ATTENZIONE su indicazione dell'autore, la recensione potrebbe contenere anticipazioni della trama

Non si dovrebbe scrivere una recensione su un film di cui praticamente ne è stata vista solo la metà, non fosse altro che le intenzioni del regista non vengono chiarite né si sa dove voglia andare a parare. Tuttavia quello che si potrebbe fare, nell’attesa del secondo volume, è quanto meno tentare una personalissima ipotesi di interpretazione.
Quello che più mi ha sorpreso e in un certo senso ritengo il centro di questo primo volume, è il “senso di colpa” un po’ contradditorio della protagonista. Dico contradditorio e metto le virgolette non tanto per la freddezza e la quasi assenza di emotività della protagonista nel raccontare la sua storia, ma soprattutto perché, per sua stessa ammissione, Joe è senza empatia verso le persone che necessariamente le sue azioni porteranno a danneggiare (“Non si può fare una frittata senza rompere le uova”). Nonostante ciò la nostra ninfomane non fa che ripetere di essere un pessimo essere umano e della peggior specie: una convinzione, non solo eccessivamente auto-colpevolizzante (che subito ci fa simpatizzare con lei) ma anche del tutto razionalizzata, priva,cioè, di una vera risonanza emotiva.

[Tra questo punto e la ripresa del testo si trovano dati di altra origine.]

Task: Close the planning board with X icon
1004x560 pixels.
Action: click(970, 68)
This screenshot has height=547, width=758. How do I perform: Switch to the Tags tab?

La mia interpretazione è che nel finale (che in realtà è circa metà film) si comincia a intuire la vera natura di questa senso di colpa. Il primo volume finisce con una Joe che durante un rapporto sessuale con l’unico uomo amato, ammette angosciosamente di “non sentire nulla”. Ed è questo il “non detto” che attraversa tutto il film e che coglie quella che dovrebbe essere la definizione stessa della Ninfomania. Come, a ragione, cita Joe la Ninfomania è: “Il non essere mai soddisfatti e quindi fare sesso con molte persone diverse”.
Tuttavia, allo stesso tempo, il finale offre anche una (tragica) forma di redenzione: è vero che il singolo atto sessuale non riesce a soddisfare, acconsente Joe, ma prosegue: “(…) ad essere sincera io vedo solo la somma di tutte queste diverse esperienze sessuali, quindi in questo senso ho avuto un solo amante”. La ninfomania ci viene presentata così in una veste tragica: Joe è costretta a desiderare un’astrazione. Astrazione che nel singolo e nel particolare non si trova, ma si trova solo nella loro “somma”. Proprio come una polifonia formata da tre voci, dove quella della persona amata ne costituisce soltanto il “cantus firmus”. Ma mentre le polifonie di Bach si possono ascoltare, il desiderio di una ninfomane sembra destinato a restare insoddisfatto in un circolo che si perpetua all’infinito, perché l’oggetto del desiderio non può essere e non sarà mai nel singolo.
Da un lato un desiderio che, non potendo godere del concreto è destinato, per dirla con Sartre, “allo scacco”; dall’altro il senso di colpa che comporta l’utilizzare i singoli come “tessere di un puzzle” per una polifonia più ampia.
Sotto questo aspetto, e non senza un velo di ironia, si può addirittura sostenere che quello di Joe è un desiderio platonico.